I only heard about it on the evening TV news, but because I live in Western Australia, the frenzy was already under way when the news story ran. You'd think that an online retail sale would want to promote itself rather heavily online, rather than relying on a last-minute blurb on the "old media."
I was fortunate enough to have a (painfully slow) shufti before the site crashed. It was mostly garbage (as sites like gizmodo had already mentioned), but I did manage to snag a decent deal on a laptop. It was within my price bracket (the overwhelming majority of the "discount" laptops were expensive high-end models), and a significantly better model than I would have gotten otherwise.
I wonder if anybody is going to use this meltdown as an argument in favour of the NBN....

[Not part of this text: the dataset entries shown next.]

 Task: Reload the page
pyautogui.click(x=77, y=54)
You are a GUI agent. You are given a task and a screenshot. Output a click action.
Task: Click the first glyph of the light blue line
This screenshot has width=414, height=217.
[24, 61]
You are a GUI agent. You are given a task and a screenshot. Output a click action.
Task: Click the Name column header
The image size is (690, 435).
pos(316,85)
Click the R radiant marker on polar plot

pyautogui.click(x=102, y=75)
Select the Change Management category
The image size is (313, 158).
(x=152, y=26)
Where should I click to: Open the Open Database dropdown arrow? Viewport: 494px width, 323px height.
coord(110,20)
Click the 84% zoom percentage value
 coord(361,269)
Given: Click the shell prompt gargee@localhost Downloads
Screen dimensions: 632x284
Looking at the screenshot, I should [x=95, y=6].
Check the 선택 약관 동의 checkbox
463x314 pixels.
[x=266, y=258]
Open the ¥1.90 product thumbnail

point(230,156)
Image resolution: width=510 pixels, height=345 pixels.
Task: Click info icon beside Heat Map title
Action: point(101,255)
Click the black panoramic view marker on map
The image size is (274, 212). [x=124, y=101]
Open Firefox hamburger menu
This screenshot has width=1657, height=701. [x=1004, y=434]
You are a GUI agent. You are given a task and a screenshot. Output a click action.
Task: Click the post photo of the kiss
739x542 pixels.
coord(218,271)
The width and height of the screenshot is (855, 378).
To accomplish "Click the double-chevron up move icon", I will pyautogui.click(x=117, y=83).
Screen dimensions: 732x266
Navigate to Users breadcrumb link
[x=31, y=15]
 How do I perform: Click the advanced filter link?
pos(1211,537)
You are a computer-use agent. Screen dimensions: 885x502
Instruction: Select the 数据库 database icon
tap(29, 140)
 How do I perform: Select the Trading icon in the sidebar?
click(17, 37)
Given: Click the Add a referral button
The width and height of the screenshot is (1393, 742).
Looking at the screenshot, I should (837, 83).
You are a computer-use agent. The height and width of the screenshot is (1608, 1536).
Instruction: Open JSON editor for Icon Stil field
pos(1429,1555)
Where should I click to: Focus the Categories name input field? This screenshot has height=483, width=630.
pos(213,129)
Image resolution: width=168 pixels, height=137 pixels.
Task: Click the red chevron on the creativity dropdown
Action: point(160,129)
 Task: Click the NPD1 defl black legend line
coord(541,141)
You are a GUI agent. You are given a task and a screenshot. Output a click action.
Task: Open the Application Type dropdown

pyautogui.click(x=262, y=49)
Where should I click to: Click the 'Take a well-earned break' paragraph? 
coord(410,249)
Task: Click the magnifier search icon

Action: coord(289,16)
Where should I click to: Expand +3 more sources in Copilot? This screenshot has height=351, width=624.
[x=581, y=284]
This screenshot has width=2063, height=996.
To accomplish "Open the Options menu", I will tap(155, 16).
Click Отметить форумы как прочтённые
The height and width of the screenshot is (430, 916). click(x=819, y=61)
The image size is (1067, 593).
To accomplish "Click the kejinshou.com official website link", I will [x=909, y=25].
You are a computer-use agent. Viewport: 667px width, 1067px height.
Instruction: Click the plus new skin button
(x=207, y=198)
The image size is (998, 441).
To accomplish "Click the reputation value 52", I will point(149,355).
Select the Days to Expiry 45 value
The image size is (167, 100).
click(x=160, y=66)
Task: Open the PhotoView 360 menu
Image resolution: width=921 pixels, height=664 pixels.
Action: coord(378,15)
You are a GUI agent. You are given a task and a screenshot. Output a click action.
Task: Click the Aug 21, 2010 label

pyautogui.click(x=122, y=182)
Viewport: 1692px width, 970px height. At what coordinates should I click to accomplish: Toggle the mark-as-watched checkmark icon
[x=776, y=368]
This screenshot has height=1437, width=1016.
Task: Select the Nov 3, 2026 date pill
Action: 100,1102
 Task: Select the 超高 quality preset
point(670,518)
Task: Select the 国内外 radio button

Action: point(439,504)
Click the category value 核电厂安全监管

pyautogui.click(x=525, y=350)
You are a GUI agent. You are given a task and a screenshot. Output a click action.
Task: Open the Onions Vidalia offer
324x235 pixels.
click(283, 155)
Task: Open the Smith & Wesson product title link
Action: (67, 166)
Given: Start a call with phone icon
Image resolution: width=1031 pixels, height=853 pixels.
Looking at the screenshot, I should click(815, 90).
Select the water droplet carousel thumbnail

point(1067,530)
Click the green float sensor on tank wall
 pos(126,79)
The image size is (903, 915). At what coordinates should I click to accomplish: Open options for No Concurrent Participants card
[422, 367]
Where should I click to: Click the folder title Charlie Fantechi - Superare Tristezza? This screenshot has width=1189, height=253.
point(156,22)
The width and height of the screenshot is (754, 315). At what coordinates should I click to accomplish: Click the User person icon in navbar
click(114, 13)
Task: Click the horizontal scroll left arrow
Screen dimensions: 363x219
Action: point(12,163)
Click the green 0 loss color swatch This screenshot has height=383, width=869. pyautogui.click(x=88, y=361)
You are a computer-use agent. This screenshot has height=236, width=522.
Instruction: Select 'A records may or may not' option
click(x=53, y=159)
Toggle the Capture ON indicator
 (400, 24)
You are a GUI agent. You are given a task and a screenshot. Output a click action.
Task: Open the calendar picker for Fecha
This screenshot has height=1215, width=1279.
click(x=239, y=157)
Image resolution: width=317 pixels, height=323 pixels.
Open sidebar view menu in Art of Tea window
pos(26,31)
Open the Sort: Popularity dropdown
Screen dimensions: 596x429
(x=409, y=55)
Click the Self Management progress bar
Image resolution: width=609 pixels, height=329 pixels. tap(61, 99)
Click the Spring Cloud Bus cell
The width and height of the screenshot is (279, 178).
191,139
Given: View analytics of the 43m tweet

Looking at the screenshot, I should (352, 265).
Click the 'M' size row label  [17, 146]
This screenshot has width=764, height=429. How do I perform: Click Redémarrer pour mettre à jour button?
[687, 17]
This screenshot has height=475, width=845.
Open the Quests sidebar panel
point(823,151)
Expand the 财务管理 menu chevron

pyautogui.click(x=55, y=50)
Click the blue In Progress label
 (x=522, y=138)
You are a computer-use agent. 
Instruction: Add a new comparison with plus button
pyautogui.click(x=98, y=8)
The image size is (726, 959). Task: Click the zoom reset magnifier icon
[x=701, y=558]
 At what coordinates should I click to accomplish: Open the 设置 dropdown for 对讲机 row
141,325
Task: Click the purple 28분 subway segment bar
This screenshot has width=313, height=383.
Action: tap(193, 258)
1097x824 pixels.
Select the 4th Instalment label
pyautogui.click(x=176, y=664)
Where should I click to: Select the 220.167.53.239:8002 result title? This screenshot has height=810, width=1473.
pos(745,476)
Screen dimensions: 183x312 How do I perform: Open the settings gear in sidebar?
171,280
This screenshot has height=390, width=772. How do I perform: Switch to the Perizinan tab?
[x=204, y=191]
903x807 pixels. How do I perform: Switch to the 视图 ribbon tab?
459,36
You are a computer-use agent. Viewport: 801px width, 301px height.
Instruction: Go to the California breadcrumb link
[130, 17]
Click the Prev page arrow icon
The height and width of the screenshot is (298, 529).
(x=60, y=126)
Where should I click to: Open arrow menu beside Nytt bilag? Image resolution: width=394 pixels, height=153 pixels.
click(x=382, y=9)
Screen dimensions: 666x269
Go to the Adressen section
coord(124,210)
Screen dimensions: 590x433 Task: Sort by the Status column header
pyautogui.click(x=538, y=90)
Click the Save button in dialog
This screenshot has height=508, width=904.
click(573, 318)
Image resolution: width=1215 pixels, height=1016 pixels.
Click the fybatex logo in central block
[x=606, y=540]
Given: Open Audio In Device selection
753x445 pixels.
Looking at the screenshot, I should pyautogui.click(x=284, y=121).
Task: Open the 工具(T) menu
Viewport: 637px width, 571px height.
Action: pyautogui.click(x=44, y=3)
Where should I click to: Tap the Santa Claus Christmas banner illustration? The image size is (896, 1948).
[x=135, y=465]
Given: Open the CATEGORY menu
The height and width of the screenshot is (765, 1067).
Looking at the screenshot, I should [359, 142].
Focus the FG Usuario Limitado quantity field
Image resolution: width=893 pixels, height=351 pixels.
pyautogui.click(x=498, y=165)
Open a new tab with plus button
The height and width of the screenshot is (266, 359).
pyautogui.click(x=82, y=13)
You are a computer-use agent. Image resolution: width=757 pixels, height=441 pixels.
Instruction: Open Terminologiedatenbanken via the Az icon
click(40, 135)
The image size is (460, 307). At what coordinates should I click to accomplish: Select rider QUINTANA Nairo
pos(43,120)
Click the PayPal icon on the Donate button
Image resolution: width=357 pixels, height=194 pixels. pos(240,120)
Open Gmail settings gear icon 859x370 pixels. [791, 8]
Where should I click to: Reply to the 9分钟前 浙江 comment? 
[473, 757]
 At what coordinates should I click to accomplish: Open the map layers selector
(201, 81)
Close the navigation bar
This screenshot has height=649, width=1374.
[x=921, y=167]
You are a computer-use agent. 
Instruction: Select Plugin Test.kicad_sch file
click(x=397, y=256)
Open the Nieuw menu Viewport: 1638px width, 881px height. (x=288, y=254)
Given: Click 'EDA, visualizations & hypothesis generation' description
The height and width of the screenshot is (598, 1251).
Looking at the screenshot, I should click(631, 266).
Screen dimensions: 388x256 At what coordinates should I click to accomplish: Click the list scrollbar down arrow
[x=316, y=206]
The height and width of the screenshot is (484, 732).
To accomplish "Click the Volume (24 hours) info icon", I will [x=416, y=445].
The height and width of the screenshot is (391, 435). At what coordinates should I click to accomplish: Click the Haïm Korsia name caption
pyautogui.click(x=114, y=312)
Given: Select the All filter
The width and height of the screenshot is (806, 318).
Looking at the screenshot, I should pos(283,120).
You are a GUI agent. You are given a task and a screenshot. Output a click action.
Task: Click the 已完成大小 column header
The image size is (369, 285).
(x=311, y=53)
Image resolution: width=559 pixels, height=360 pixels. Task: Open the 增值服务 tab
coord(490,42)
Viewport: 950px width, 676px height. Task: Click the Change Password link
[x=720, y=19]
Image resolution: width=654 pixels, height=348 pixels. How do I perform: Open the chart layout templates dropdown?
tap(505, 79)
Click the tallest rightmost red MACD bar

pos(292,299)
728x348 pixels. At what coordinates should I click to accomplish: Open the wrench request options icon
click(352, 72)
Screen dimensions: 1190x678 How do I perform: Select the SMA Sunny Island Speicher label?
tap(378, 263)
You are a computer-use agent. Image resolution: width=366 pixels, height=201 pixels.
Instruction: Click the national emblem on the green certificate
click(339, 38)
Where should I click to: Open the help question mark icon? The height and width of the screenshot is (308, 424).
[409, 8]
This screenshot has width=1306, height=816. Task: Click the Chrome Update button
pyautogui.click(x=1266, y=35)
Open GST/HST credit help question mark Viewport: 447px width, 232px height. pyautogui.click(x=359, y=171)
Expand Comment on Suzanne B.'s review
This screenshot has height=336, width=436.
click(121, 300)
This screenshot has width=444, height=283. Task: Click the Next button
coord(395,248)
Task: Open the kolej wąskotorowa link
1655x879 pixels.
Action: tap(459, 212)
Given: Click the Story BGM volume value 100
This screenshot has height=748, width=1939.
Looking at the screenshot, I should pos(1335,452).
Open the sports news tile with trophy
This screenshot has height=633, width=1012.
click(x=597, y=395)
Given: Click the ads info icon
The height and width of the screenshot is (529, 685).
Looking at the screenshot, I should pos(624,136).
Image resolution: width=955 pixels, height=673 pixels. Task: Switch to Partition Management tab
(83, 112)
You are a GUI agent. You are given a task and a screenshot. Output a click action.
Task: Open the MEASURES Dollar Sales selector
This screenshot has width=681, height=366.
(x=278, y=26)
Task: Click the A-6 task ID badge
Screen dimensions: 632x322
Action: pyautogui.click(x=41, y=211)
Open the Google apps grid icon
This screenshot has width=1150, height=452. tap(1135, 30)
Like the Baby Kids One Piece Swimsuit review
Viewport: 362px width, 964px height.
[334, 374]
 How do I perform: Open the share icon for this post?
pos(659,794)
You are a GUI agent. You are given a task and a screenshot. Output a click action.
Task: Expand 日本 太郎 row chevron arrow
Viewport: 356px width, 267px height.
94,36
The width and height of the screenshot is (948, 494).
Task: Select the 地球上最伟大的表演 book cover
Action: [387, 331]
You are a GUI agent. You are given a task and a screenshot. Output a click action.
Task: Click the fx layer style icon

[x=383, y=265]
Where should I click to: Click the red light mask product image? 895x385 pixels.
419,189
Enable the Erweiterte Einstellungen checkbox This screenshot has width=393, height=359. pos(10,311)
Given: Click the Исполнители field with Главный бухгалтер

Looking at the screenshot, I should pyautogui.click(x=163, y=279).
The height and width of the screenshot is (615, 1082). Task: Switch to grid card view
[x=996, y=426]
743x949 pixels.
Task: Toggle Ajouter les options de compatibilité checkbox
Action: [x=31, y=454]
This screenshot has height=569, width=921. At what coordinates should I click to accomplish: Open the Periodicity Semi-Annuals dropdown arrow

I got nothing for the pool room at all.
...would absolutely clean up if they moved into the market here. Most retailers (with bricks origin) will sell you exactly the same item at exactly the same price with delivery thrown on top. No online discount and postage is often another profit making exercise. I recently bought a particular type of memory stick I was after online and was fortunate to find it with no postage. Some outlets offering a similar sale price wanted $15.95 postage! That's £10 postage for a memory stick! Australia doesn't even seem to have decent distance selling laws forcing the retailer to cover return postage for broken/faulty/not as described items.
Retailers have zero clue over here and just want the Government to levy taxes on overseas purchases in an effort to shore-up their uncompetitive business model. It would really screw them if Amazon came onshore. What then Mr Harvey?
There are 20 million Aussies living in a land almost the size of the US - which has 350+ million. You produce almost nothing natively besides minerals, natural gas, and sheep. And to make it worse, that 20 million is nearly all distributed at the perimeter of the country - making all transport expensive.
The real failure in Australia, which I suspect Amazon has already dreaded enough to stay away from for all these years, is a lack of reasonably priced internal air delivery. Delivery from Hong Kong to Melbourne is often as cheap as Sydney to Melbs. It is hard to run a centralised distribution model without cheap shipping - and Oz doesn't have the scale and volume that drives down the price of air delivery in the US, nor the small geography that enables land-based delivery here in the UK. I suspect that if Amazon makes it work in Oz, it will be because they use their international shipping leverage and high volumes to score reduced air shipping rates. And again, only an Amazon-sized company could do that...
Sorry, but they're not located at the perimeter, mainly a couple of spots on the East coast. Almost 50% of the population live in just 3 cities - Melbourne, Sydney and Brisbane. Nearly 11m people in three cities. Postage for items is costly, not because that's what the vendor gets charged, it's because it's another area where the bastards profiteer. How can you justify $15.95 for postage on a USB stick? It's not lack of reasonably priced internal air delivery it's that the business model of most companies here is "rip-off" and it got that way through protectionism and lack of competition/monopolies. We need an Amazon to break this cycle. Amazon is widely credited with bringing about the boom in online shopping in the UK - the need for a reliable, well priced service that people could trust. Here, we still have companies offering the same crap as their bricks and mortar stores for no discount which, considering the goods will come from the central distribution point, is taking the piss. Even Dixons offers web pricing.
The most galling thing was the (as predicted) justifications in the morning - "We was so successful it falled over! OMG! Come back next year!!".
It was also never clear why users had to go through the portal apart from as a money spinner (I had assumed referral percentages, but perhaps it was just ad dollars) - would have been much more successful to have had retailers align on a hashtag, or provide dedicated deal URLs in advance - there was little reason to build up the hype by promoting "secret deals" and then try to have a million people attempt to pass through any portal at 7.01pm ...
Surely anyone who used it noticed the huge footprint, clunky performance and poor optimization. This is news?
AC because I use it and those above me might be upset if I don't enthusiastically cheerlead for it.
And one of those reasons is that 99% of Austfailia's IT expertise is based in, er, Bangalore.